I think these blessings can be best summarized as “being born Jewish” even though that word is based on Judah, Abraham’s great-grandson, who had not been born yet. And many would say that being born Jewish is not a great blessing. It means being born into the most hated religion in the history of the world. I am a descendant of Jacob. I am allowed to say this.

To me, this looks like the entire line of Abraham’s descendants was to receive these blessings, if you can call them blessings.

You get to go on a long trip and never come home and never see your family again.

Your descendants will grow to be a great nation – all great nations wind up in wars.

Your name will be great – all great people have enemies and people who are jealous of them – and lots of problems, and no privacy.

People will curse you.

You will have enemies. You may own their gates, but they will still be out to get you.

All the peoples of the world will be blessed through you – nothing about being appreciated or loved.

Yes, I think that about nails what it is to be Jewish – the most hated group on the planet.

Two of Abraham’s lineage escaped this “blessing.” Abraham’s first born, Ishmael, by his wife’s servant Hagar, was sent away with a different set of blessings. His son Isaac, who was born to his wife Sarah, got them all to himself.

Abraham may have valued the blessings, but he didn’t value his children. He sent Ishmael out out into the desert where he nearly died. Then he took Isaac up on a mountain and raised a knife to slice his throat. It’s a miracle this bad dad has any descendants at all.

Isaac had two children by the same mother. I’d have expected both these children to inherit the blessings. Why only one? They were twins. Why deny the blessings to one? How are you going to get this uncountable line of descendants if you keep limiting the promises to one child in each generation?

**Written problem 1**
In the text about Abraham's blessings, who was the mother of Abraham's firstborn, Ishmael?

**Collected data**
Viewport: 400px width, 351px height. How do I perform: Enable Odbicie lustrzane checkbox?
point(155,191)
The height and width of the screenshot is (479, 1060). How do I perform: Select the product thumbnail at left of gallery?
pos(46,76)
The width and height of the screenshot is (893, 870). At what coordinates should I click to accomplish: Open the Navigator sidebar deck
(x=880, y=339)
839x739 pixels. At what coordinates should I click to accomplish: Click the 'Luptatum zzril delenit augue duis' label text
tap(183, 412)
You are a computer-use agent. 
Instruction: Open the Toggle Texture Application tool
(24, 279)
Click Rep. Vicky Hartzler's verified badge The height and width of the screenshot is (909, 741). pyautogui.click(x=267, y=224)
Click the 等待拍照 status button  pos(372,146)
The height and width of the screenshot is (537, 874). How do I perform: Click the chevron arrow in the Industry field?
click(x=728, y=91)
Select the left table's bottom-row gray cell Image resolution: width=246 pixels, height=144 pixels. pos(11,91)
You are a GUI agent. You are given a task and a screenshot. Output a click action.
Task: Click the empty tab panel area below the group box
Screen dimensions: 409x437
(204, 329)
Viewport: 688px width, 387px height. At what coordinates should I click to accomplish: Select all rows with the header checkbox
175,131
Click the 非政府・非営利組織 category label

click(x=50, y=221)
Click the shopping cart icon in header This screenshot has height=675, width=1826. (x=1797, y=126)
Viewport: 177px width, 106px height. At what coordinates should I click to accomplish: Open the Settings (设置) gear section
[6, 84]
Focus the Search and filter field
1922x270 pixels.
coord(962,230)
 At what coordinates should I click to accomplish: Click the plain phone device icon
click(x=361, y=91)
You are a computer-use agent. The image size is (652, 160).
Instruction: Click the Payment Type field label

**Written problem 2**
Rewrite the part of the listing that opens with the line containing "You are a GUI" and runs through the end of the listing, with both ends included. Reproduce every line in that part, requests included, but multiply each coordinate in the answers by 0.3 and round to whole numbers, with halves rounding up. Give only those lines.

**Solution 1**
Hagar, his wife's servant.

**Solution 2**
You are a GUI agent. You are given a task and a screenshot. Output a click action.
Task: Click the empty tab panel area below the group box
Screen dimensions: 409x437
(61, 99)
Viewport: 688px width, 387px height. At what coordinates should I click to accomplish: Select all rows with the header checkbox
53,39
Click the 非政府・非営利組織 category label

click(x=15, y=66)
Click the shopping cart icon in header This screenshot has height=675, width=1826. (x=539, y=38)
Viewport: 177px width, 106px height. At what coordinates should I click to accomplish: Open the Settings (设置) gear section
[2, 25]
Focus the Search and filter field
1922x270 pixels.
coord(289,69)
 At what coordinates should I click to accomplish: Click the plain phone device icon
click(x=108, y=27)
You are a computer-use agent. The image size is (652, 160).
Instruction: Click the Payment Type field label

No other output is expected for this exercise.